▶ WHAT IS NEEDED
Each entry must be restated exactly as it appears.

Saved data entries:
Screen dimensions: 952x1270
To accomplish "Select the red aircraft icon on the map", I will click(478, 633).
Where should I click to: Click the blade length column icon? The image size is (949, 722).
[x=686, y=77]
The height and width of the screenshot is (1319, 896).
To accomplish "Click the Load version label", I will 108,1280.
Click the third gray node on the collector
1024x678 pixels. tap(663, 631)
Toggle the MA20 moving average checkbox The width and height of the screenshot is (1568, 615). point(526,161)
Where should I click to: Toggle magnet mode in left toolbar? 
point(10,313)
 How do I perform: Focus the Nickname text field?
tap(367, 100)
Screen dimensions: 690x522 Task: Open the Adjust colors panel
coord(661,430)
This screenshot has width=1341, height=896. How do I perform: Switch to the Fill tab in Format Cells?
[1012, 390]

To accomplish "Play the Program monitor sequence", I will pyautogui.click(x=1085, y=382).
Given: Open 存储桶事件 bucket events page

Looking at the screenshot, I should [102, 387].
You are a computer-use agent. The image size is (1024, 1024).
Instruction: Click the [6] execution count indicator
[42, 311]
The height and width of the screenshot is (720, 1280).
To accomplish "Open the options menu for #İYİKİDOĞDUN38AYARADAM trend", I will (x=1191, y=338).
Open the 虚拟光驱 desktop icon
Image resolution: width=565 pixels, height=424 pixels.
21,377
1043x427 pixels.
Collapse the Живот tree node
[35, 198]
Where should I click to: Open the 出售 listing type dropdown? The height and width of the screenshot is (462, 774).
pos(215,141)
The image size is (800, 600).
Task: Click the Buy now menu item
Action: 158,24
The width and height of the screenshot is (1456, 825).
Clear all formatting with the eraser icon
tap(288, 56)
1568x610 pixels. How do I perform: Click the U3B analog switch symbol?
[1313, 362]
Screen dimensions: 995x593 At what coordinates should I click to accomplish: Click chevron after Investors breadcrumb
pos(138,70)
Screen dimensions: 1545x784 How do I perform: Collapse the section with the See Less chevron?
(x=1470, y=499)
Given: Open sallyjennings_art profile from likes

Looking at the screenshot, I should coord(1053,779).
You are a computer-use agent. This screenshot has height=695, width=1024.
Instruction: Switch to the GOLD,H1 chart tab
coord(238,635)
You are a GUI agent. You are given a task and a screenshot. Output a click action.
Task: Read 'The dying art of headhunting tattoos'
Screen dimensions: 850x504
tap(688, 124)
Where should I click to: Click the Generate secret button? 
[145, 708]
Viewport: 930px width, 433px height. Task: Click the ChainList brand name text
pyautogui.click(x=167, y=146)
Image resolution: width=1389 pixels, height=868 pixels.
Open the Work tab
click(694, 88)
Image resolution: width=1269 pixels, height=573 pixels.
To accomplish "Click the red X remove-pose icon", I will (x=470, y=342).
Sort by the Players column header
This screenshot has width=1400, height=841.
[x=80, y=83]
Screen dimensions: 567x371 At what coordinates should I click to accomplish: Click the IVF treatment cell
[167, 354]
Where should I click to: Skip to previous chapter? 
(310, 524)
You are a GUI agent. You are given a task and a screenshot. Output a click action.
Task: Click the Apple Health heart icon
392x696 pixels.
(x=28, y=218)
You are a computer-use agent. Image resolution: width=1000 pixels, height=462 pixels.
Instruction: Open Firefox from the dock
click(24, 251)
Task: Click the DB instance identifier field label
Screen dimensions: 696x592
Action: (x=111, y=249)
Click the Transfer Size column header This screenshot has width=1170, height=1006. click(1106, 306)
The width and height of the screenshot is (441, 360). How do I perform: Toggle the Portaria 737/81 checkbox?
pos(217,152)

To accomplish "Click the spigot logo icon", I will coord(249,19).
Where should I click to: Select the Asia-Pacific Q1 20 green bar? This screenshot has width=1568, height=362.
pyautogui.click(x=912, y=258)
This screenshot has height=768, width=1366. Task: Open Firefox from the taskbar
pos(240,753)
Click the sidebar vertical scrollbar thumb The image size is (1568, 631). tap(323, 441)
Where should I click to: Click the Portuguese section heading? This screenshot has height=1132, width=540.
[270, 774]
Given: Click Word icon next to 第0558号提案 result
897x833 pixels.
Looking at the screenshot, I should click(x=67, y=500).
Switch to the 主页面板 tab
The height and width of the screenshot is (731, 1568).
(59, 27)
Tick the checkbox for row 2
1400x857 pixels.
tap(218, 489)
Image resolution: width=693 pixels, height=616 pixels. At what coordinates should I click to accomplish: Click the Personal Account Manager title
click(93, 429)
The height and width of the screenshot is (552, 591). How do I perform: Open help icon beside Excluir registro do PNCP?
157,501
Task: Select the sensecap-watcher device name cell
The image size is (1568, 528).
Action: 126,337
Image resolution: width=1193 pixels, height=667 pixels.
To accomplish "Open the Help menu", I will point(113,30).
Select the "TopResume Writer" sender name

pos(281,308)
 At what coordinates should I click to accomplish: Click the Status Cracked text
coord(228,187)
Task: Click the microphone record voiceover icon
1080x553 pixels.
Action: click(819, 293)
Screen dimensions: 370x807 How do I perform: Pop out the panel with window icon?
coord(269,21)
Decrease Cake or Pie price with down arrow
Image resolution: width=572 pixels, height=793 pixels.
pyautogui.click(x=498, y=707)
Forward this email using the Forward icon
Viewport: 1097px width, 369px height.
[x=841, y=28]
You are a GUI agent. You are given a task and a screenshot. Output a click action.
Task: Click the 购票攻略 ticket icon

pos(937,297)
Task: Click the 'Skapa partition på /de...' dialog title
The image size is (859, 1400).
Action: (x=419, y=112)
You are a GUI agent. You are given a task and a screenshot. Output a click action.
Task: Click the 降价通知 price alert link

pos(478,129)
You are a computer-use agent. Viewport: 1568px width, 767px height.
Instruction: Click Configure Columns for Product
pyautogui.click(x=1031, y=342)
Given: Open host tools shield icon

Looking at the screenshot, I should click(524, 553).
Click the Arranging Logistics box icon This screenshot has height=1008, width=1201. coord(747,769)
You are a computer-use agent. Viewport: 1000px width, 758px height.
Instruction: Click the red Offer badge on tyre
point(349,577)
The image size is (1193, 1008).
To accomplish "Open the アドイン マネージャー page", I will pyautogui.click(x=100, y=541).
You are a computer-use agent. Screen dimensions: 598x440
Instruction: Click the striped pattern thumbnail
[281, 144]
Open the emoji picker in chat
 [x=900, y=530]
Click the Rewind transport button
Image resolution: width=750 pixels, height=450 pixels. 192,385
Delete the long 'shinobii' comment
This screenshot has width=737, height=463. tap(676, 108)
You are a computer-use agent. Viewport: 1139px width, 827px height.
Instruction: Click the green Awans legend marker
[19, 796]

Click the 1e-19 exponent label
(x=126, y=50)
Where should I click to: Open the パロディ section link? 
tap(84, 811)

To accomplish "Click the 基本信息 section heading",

▶ RESULT FOR THIS TASK
Screen dimensions: 952x1270
To accomplish "Select the red aircraft icon on the map", I will click(478, 633).
Where should I click to: Click the blade length column icon? The image size is (949, 722).
[x=686, y=77]
The height and width of the screenshot is (1319, 896).
To accomplish "Click the Load version label", I will 108,1280.
Click the third gray node on the collector
1024x678 pixels. tap(663, 631)
Toggle the MA20 moving average checkbox The width and height of the screenshot is (1568, 615). point(526,161)
Where should I click to: Toggle magnet mode in left toolbar? 
point(10,313)
 How do I perform: Focus the Nickname text field?
tap(367, 100)
Screen dimensions: 690x522 Task: Open the Adjust colors panel
coord(661,430)
This screenshot has width=1341, height=896. How do I perform: Switch to the Fill tab in Format Cells?
[1012, 390]

To accomplish "Play the Program monitor sequence", I will pyautogui.click(x=1085, y=382).
Given: Open 存储桶事件 bucket events page

Looking at the screenshot, I should [102, 387].
You are a computer-use agent. The image size is (1024, 1024).
Instruction: Click the [6] execution count indicator
[42, 311]
The height and width of the screenshot is (720, 1280).
To accomplish "Open the options menu for #İYİKİDOĞDUN38AYARADAM trend", I will (x=1191, y=338).
Open the 虚拟光驱 desktop icon
Image resolution: width=565 pixels, height=424 pixels.
21,377
1043x427 pixels.
Collapse the Живот tree node
[35, 198]
Where should I click to: Open the 出售 listing type dropdown? The height and width of the screenshot is (462, 774).
pos(215,141)
The image size is (800, 600).
Task: Click the Buy now menu item
Action: 158,24
The width and height of the screenshot is (1456, 825).
Clear all formatting with the eraser icon
tap(288, 56)
1568x610 pixels. How do I perform: Click the U3B analog switch symbol?
[1313, 362]
Screen dimensions: 995x593 At what coordinates should I click to accomplish: Click chevron after Investors breadcrumb
pos(138,70)
Screen dimensions: 1545x784 How do I perform: Collapse the section with the See Less chevron?
(x=1470, y=499)
Given: Open sallyjennings_art profile from likes

Looking at the screenshot, I should coord(1053,779).
You are a computer-use agent. This screenshot has height=695, width=1024.
Instruction: Switch to the GOLD,H1 chart tab
coord(238,635)
You are a GUI agent. You are given a task and a screenshot. Output a click action.
Task: Read 'The dying art of headhunting tattoos'
Screen dimensions: 850x504
tap(688, 124)
Where should I click to: Click the Generate secret button? 
[145, 708]
Viewport: 930px width, 433px height. Task: Click the ChainList brand name text
pyautogui.click(x=167, y=146)
Image resolution: width=1389 pixels, height=868 pixels.
Open the Work tab
click(694, 88)
Image resolution: width=1269 pixels, height=573 pixels.
To accomplish "Click the red X remove-pose icon", I will (x=470, y=342).
Sort by the Players column header
This screenshot has width=1400, height=841.
[x=80, y=83]
Screen dimensions: 567x371 At what coordinates should I click to accomplish: Click the IVF treatment cell
[167, 354]
Where should I click to: Skip to previous chapter? 
(310, 524)
You are a GUI agent. You are given a task and a screenshot. Output a click action.
Task: Click the Apple Health heart icon
392x696 pixels.
(x=28, y=218)
You are a computer-use agent. Image resolution: width=1000 pixels, height=462 pixels.
Instruction: Open Firefox from the dock
click(24, 251)
Task: Click the DB instance identifier field label
Screen dimensions: 696x592
Action: (x=111, y=249)
Click the Transfer Size column header This screenshot has width=1170, height=1006. click(1106, 306)
The width and height of the screenshot is (441, 360). How do I perform: Toggle the Portaria 737/81 checkbox?
pos(217,152)

To accomplish "Click the spigot logo icon", I will coord(249,19).
Where should I click to: Select the Asia-Pacific Q1 20 green bar? This screenshot has width=1568, height=362.
pyautogui.click(x=912, y=258)
This screenshot has height=768, width=1366. Task: Open Firefox from the taskbar
pos(240,753)
Click the sidebar vertical scrollbar thumb The image size is (1568, 631). tap(323, 441)
Where should I click to: Click the Portuguese section heading? This screenshot has height=1132, width=540.
[270, 774]
Given: Click Word icon next to 第0558号提案 result
897x833 pixels.
Looking at the screenshot, I should click(x=67, y=500).
Switch to the 主页面板 tab
The height and width of the screenshot is (731, 1568).
(59, 27)
Tick the checkbox for row 2
1400x857 pixels.
tap(218, 489)
Image resolution: width=693 pixels, height=616 pixels. At what coordinates should I click to accomplish: Click the Personal Account Manager title
click(93, 429)
The height and width of the screenshot is (552, 591). How do I perform: Open help icon beside Excluir registro do PNCP?
157,501
Task: Select the sensecap-watcher device name cell
The image size is (1568, 528).
Action: 126,337
Image resolution: width=1193 pixels, height=667 pixels.
To accomplish "Open the Help menu", I will point(113,30).
Select the "TopResume Writer" sender name

pos(281,308)
 At what coordinates should I click to accomplish: Click the Status Cracked text
coord(228,187)
Task: Click the microphone record voiceover icon
1080x553 pixels.
Action: click(819, 293)
Screen dimensions: 370x807 How do I perform: Pop out the panel with window icon?
coord(269,21)
Decrease Cake or Pie price with down arrow
Image resolution: width=572 pixels, height=793 pixels.
pyautogui.click(x=498, y=707)
Forward this email using the Forward icon
Viewport: 1097px width, 369px height.
[x=841, y=28]
You are a GUI agent. You are given a task and a screenshot. Output a click action.
Task: Click the 购票攻略 ticket icon

pos(937,297)
Task: Click the 'Skapa partition på /de...' dialog title
The image size is (859, 1400).
Action: (x=419, y=112)
You are a GUI agent. You are given a task and a screenshot. Output a click action.
Task: Click the 降价通知 price alert link

pos(478,129)
You are a computer-use agent. Viewport: 1568px width, 767px height.
Instruction: Click Configure Columns for Product
pyautogui.click(x=1031, y=342)
Given: Open host tools shield icon

Looking at the screenshot, I should click(524, 553).
Click the Arranging Logistics box icon This screenshot has height=1008, width=1201. coord(747,769)
You are a computer-use agent. Viewport: 1000px width, 758px height.
Instruction: Click the red Offer badge on tyre
point(349,577)
The image size is (1193, 1008).
To accomplish "Open the アドイン マネージャー page", I will pyautogui.click(x=100, y=541).
You are a computer-use agent. Screen dimensions: 598x440
Instruction: Click the striped pattern thumbnail
[281, 144]
Open the emoji picker in chat
 [x=900, y=530]
Click the Rewind transport button
Image resolution: width=750 pixels, height=450 pixels. 192,385
Delete the long 'shinobii' comment
This screenshot has width=737, height=463. tap(676, 108)
You are a computer-use agent. Viewport: 1139px width, 827px height.
Instruction: Click the green Awans legend marker
[19, 796]

Click the 1e-19 exponent label
(x=126, y=50)
Where should I click to: Open the パロディ section link? 
tap(84, 811)

To accomplish "Click the 基本信息 section heading",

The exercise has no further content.